Director: Caroline Suh
Streaming Platform: Netflix
Fame is heady, and noxious. But having achieved it, it’s easy to wonder, “what next?” It’s easier to wonder this if fame comes early, on the threshold of adulthood, as it did for the all-female record-breaking K-pop group Blackpink.
The documentary BLACKPINK: Light Up The Sky attempts to ask this question, “what next?”, but forgets about it soon enough, morphing into an extended promotional video for Blackpink’s recently released studio album ‘The Album’. Make no mistake- this is a PR film, and an adequate one at that.
I had not heard of this band, with Jisoo, Jennie, Rosé, and Lisa, till I watched the documentary, so I realize I am not the target audience. And the problem with the documentary is just that: it is made for a target audience- the fans of Blackpink who can confirm their fan-knowledge and see the objects of their adoration descend from the ivory tower, even if perfunctorily,
The documentary attempts to throw light on the gruelling industry that makes these bands, but it keeps its distance from the sludge. The bands are not formed organically, not high-school friends who decide to band-up, perform gigs and travel. There is a systematic algorithm, decades of training, millions of dollars, permutations and combinations, schooling and vetting, till the final band is formed and their song drops, into either ecstatic fame, or washed up oblivion.

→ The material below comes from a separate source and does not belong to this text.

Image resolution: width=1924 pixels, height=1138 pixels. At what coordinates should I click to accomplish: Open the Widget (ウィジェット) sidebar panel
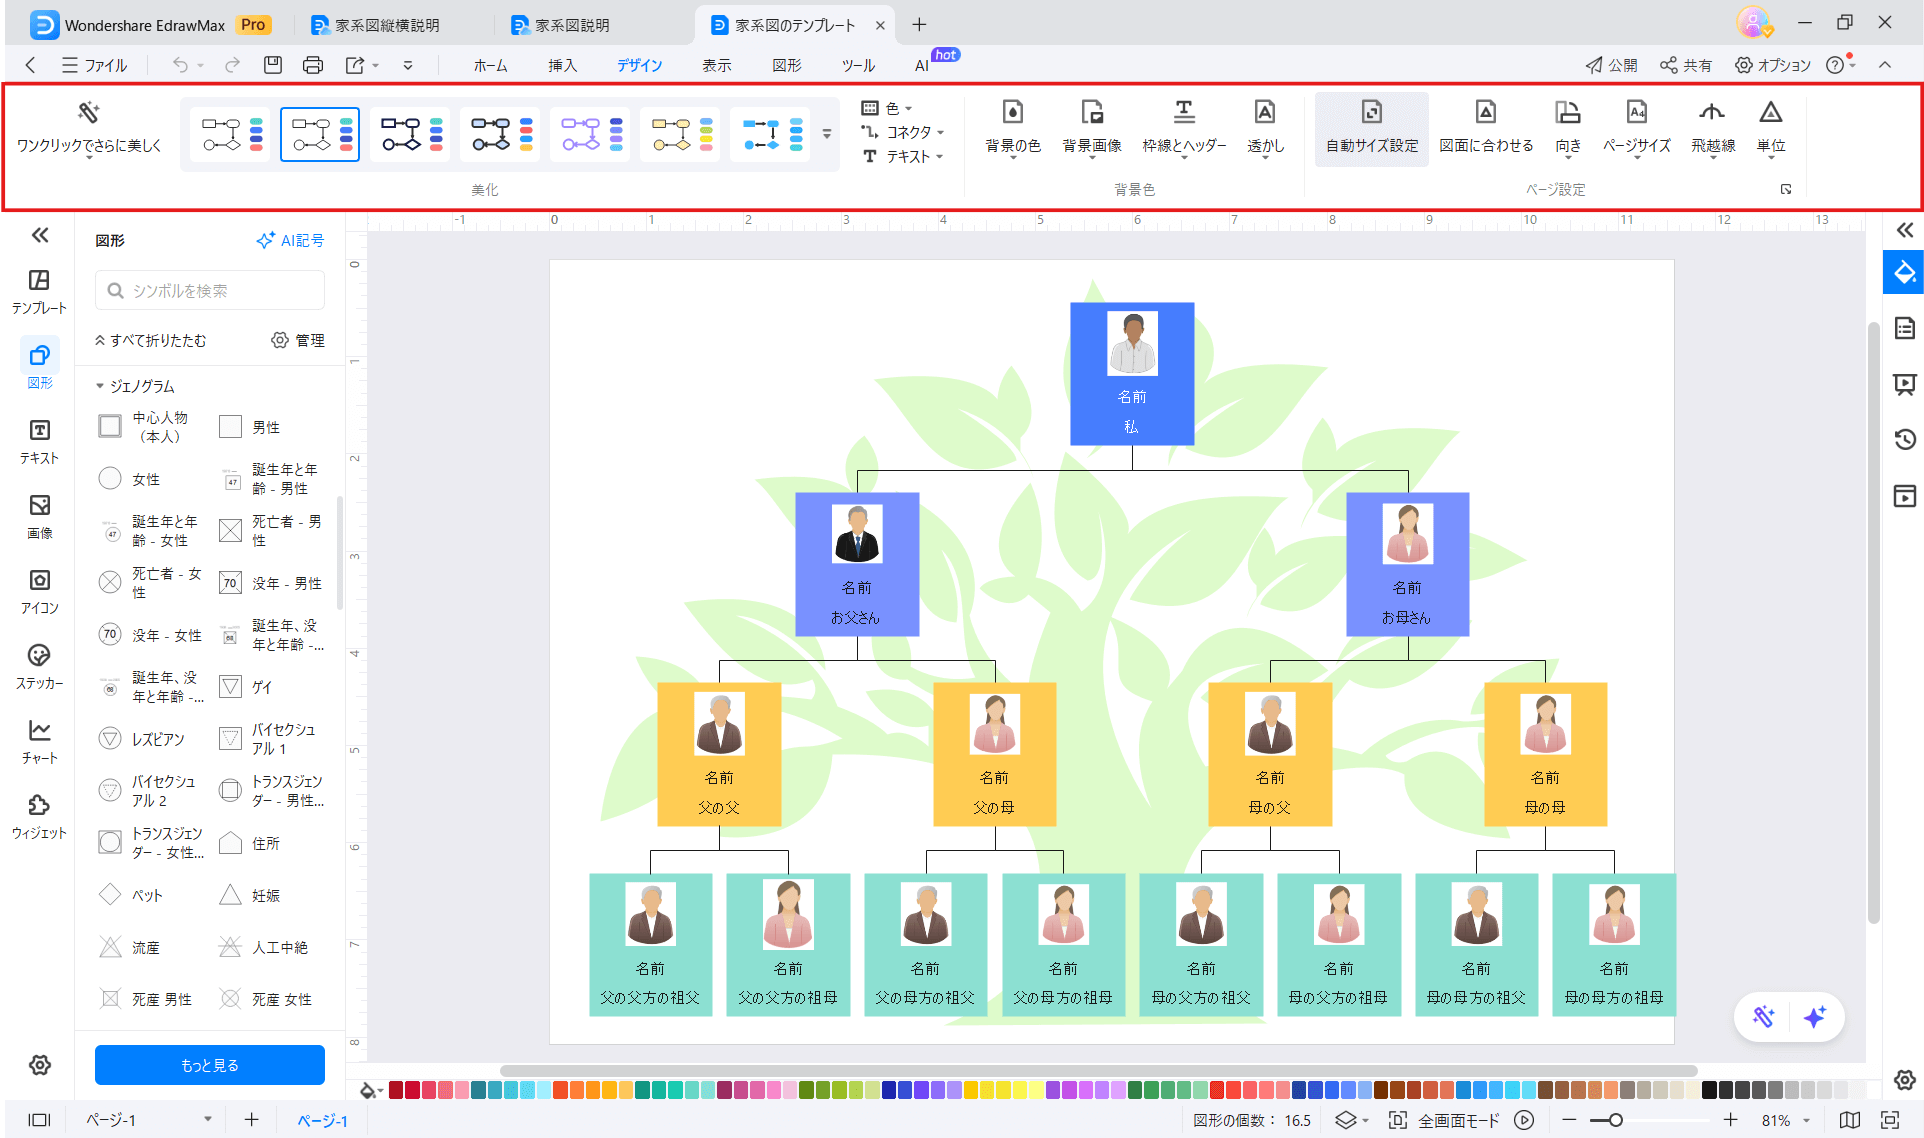(39, 806)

This is a brutal machine, one that Fatima Bhuto delves deep into in her book “New Kings Of The World”. It sometimes involves gruelling control over the stars, especially after one of the first breakout K-pop stars Hyun Jin-young was nabbed for drug use. From the chord progression, to eye-makeup, everything is planned to the T. 14 hour days, one day off every fortnight- it’s not ideal if it’s not exactly what you wanted. But the blood and sweat, no-drinking-no-smoking-no-tattoo policy is only part of the story. The other, more brutal part, is untouched by this documentary.
Fatima notes in her book, “standard K-pop trainee contracts now include seven to twelve non-negotiable surgeries from double eyelid surgery— which involves cutting the eyelid skin to create a crease—to jaw shaving. Some boy-banders undergo leg breaking surgery to add a few centimeters of height while others, bending to the Korean aesthetic of skinniness as the height of attractiveness, inject poison into their necks in order to atrophy their muscles.”
None of this is even hinted at here. The people interviewed too are, strategically, just the four singers, their producer, and their very close friend. It’s a paean in praise of them. The parents are mentioned off-handedly but none are spoken to. The brutal regime is seen as hard work-for-payoff. Beauty is brought up ephemerally but is doused under the giggles and platitudes. Similarly the camaraderie between the four girls, while sunny and cohesive, feels un-tested.
There’s a beautiful moment towards the end when they wonder in twenty years where they will be. Will they be married? Will they have kids? Will they still be performing? Elsewhere, there is a giddiness to the camera following them right before their performance at Coachella. Then, there is a quiet moment in the hotel room when one of the band members orders poached eggs and eats it alone, wondering out loud, if what she is feeling is homesick. It’s a carefully curated moment. Perhaps it is heartfelt, but if you spend the hour and half documentary showing me these peripatetic figures as adjectives, not telling me what home is for them, how do then I feel their homesickness?